This loop is absolutely vectorizable by compiler. But make sure that loop was actually vectorized (using Compiler' -qopt-report5, assembly output, Intel (vectorization) Advisor, whatever other techniques). One more overkill way to do that is creating performance baseline using -no-vec option (which will disable ivdep-driven and auto-vectorization) and then compare execution time against it. This is not good way for checking vectorization presence, but it's useful for general performance analysis for next bullets.
If loop hasn't been actually vectorized, make sure you push compiler to auto-vectorize it. In order to push compiler see next bullet. Note that next bullet could be useful even if loop was succesfully auto-vectorized.
To push compiler to vectorize it use: (a) restrict keyword to "disambiguate" a and b pointers (someone has already suggested it to you). (b) #pragma omp simd (which has extra bonus of being more portable and much more flexible than ivdep, but also has a drawback of being unsupported in old compilers before intel compiler version 14 and for other loops is more "dangerous"). To re-emphasize: given bullet may seem to do the same thing as ivdep, but depending on various circumstances it could be better and more powerful option.
Given loop has fine-grain iterations (too small amount of computations per single iteration) and overall is not purely compute-bound (so effort/cycles spent by CPU to load/store data from/to cache/memory is comparable if not bigger to effort/cycles spent to perform multiplication). Unrolling is often good way to slightly mitigate such disadvantages. But I would recommend to explicitly ask compiler to unroll it, by using #pragma unroll. In fact, for certain compiler versions the unrolling will happen automatically. Again, you can check whenever compiler did it by using -qopt-report5, loop assembly or Intel (Vectorization) Advisor:
In given loop you deal with "streaming" access pattern. I.e. you are contiguously loading/store data from/to memory (and cache sub-system will not help a lot for big "n" values).

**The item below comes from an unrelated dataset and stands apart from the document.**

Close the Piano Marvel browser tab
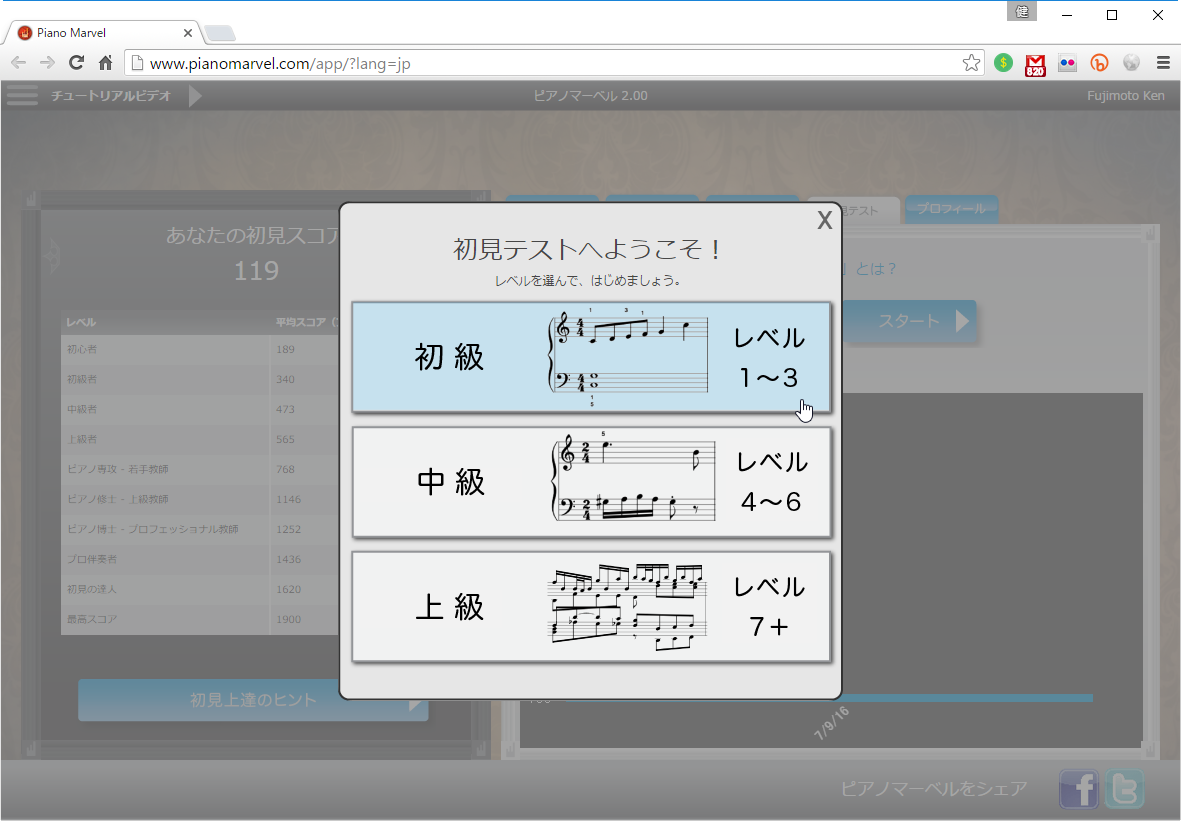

So, depending on target hardware, usage of multi-threading (atop of SIMD), etc, your loop will likely become memory bandwidth bound in the end. Once you become memory bandwidth bound, you could use techniques like loop blocking, non-temporal stores, aggressive prefetching. All of these techniques worth separate article, although for prefetching/NT-stores you have some pragmas in Intel Compiler to play with.
If n is huge, and you already got prepared to memory bandwidth troubles, you could use things like #pragma omp parallel for simd, which will simulteneously thread-parallelize and vectorize the loop. However quality of this feature has been made decent only in very fresh compiler versions AFAIK, so maybe you'd prefer to split n semi-manually. I.e. n=n1xn2xn3, where n1 - is number of iterations to distribute among threads, n2 - for cache blocking, n3 - for vectorization. Rewrite given loop to make it loopnest of 3 nested loops, where outer loop has n1 iterations (and #pragma omp parallel for is applied), next level loop has n2 iterations, n3 - is innermost (where #pragma omp simd is applied).
Some up to date links with syntax examples and more info:
unroll: https://software.intel.com/en-us/articles/avoid-manual-loop-unrolling
OpenMP SIMD pragma (not so fresh and detailed, but still relevant): https://software.intel.com/en-us/articles/enabling-simd-in-program-using-openmp40
restrict vs. ivdep
NT-stores and prefetching : https://software.intel.com/sites/default/files/managed/22/a3/mtaap2013-prefetch-streaming-stores.pdf
Note1: I apologize that I don't provide various code snippets here. There are at least 2 justifiable reasons for not providing them here: 1. My 5 bullets are pretty much applicable to very many kernels, not just to yours. 2. On the other hand specific combination of pragmas/manual rewriting techniques and corresponding performance results will vary depending on target platform, ISA and Compiler version.
Note2: Last comment regarding your GPU question. Think of your loop vs. simple industry benchmarks like LINPACK or STREAM. In fact your loop could become somewhat very similar to some of them in the end. Now think of x86 CPUs and especially Intel Xeon Phi platform characteristics for LINPACK/STREAM. They are very good indeed and will become even better with High Bandwidth Memory platforms (like Xeon Phi 2nd gen). So theoretically there is no any single reason to think that your given loop is not well mapped to at least some variants of x86 hardware (note that I didn't say similar thing for arbitrary kernel in universe).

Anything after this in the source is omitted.